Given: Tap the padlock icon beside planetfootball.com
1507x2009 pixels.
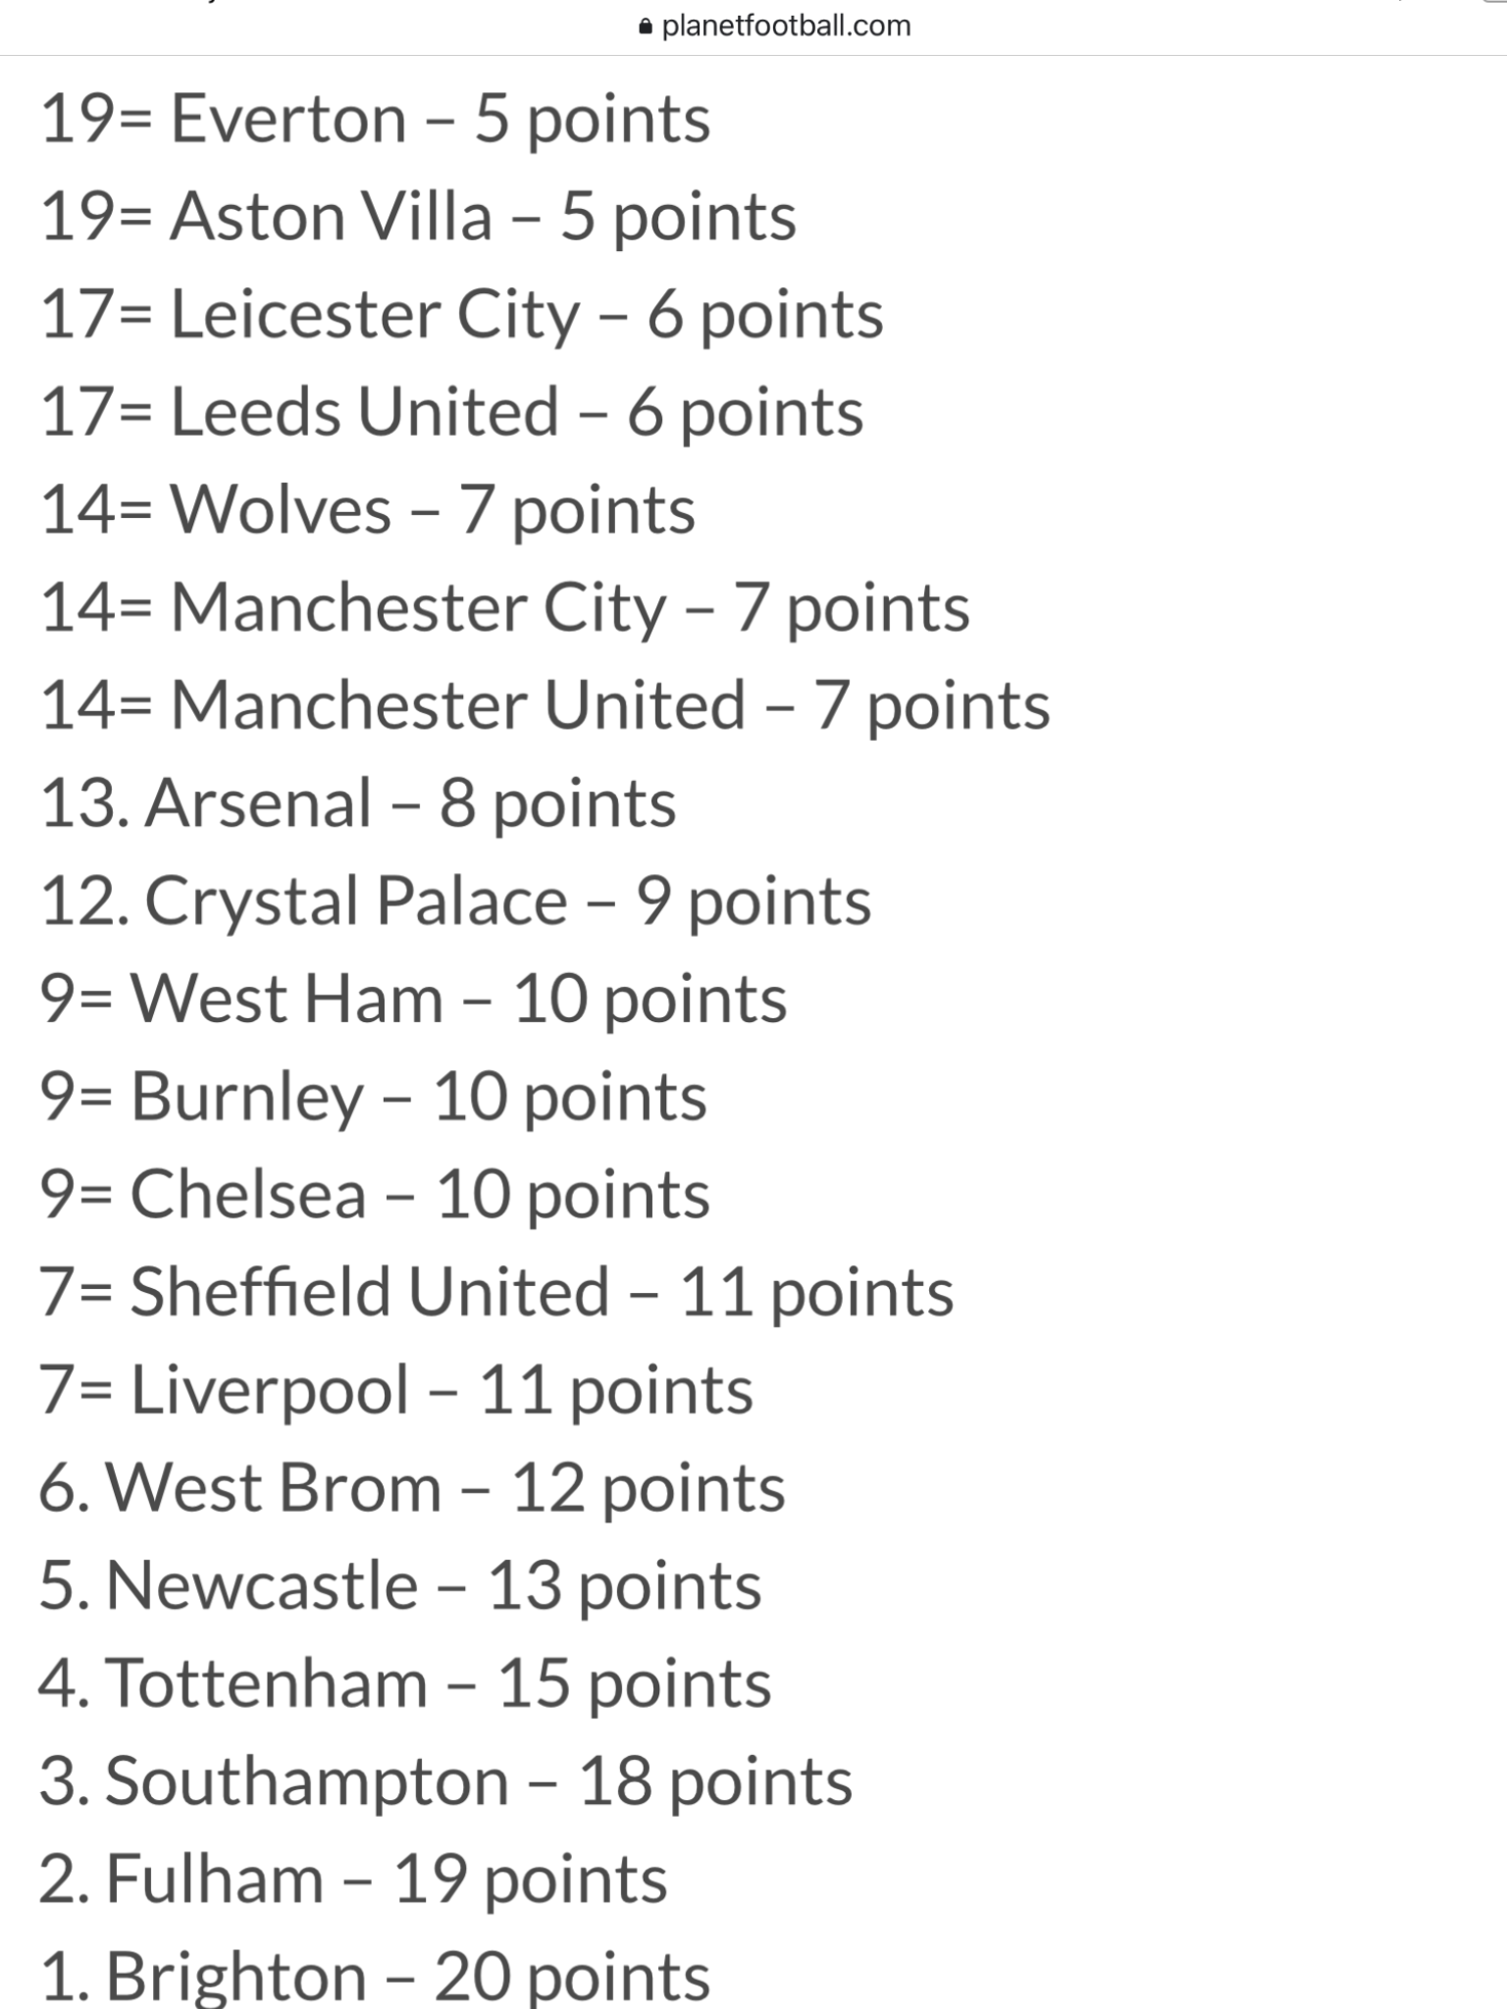Looking at the screenshot, I should pos(645,26).
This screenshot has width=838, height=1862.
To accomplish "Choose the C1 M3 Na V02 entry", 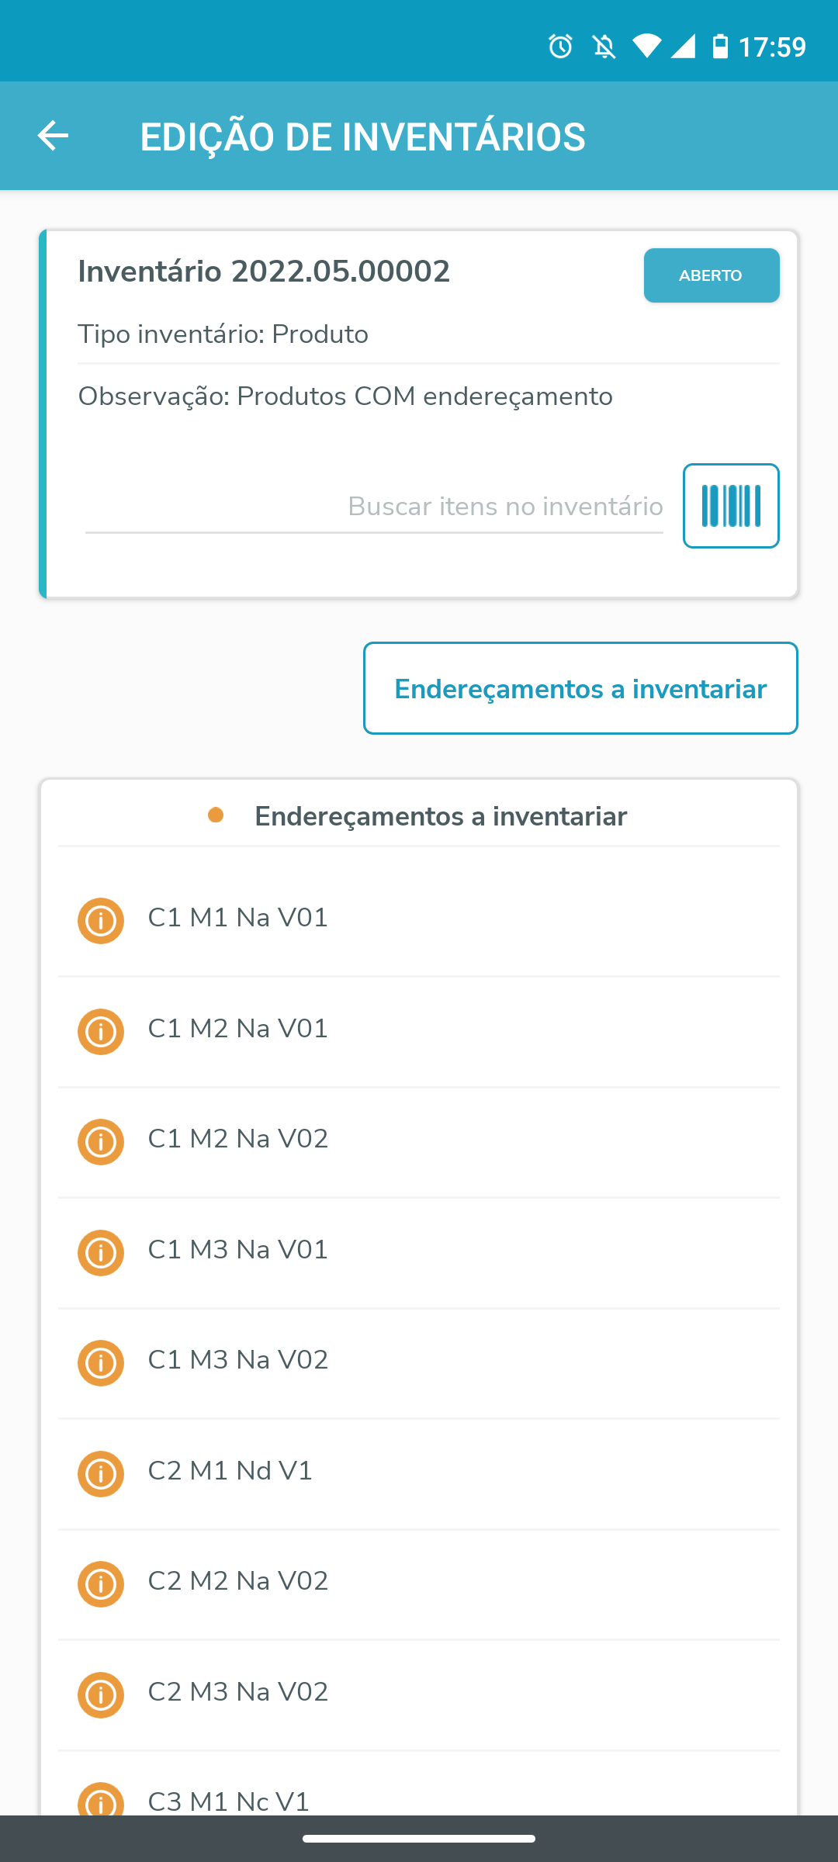I will [238, 1360].
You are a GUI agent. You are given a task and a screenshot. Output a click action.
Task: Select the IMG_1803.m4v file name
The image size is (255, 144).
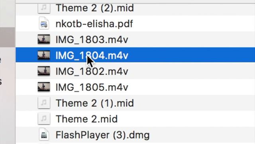(92, 40)
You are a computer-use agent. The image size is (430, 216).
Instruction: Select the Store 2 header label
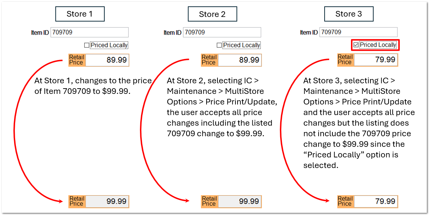(x=212, y=14)
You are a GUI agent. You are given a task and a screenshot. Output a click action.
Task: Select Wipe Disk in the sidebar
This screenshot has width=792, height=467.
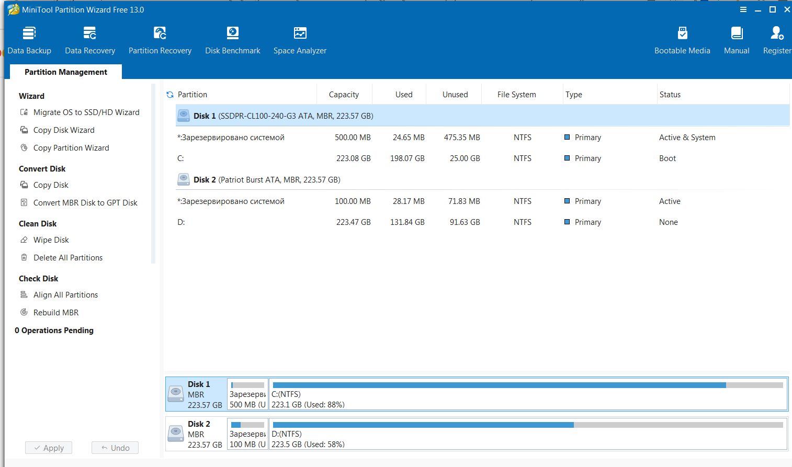[51, 240]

================

■ Aim ■
For the stretch from the line containing "You are a computer-use" through the end of the items, give every line again with the requests included, shifting each click coordinate in the answers by adding 87. Leave the numbers in the requests unchanged and the pictures out.

■ Task result ■
You are a computer-use agent. The image size is (430, 216).
Instruction: Select the Store 2 header label
(x=299, y=101)
You are a GUI agent. You are given a task and a screenshot. Output a click action.
Task: Select Wipe Disk in the sidebar
This screenshot has width=792, height=467.
[138, 327]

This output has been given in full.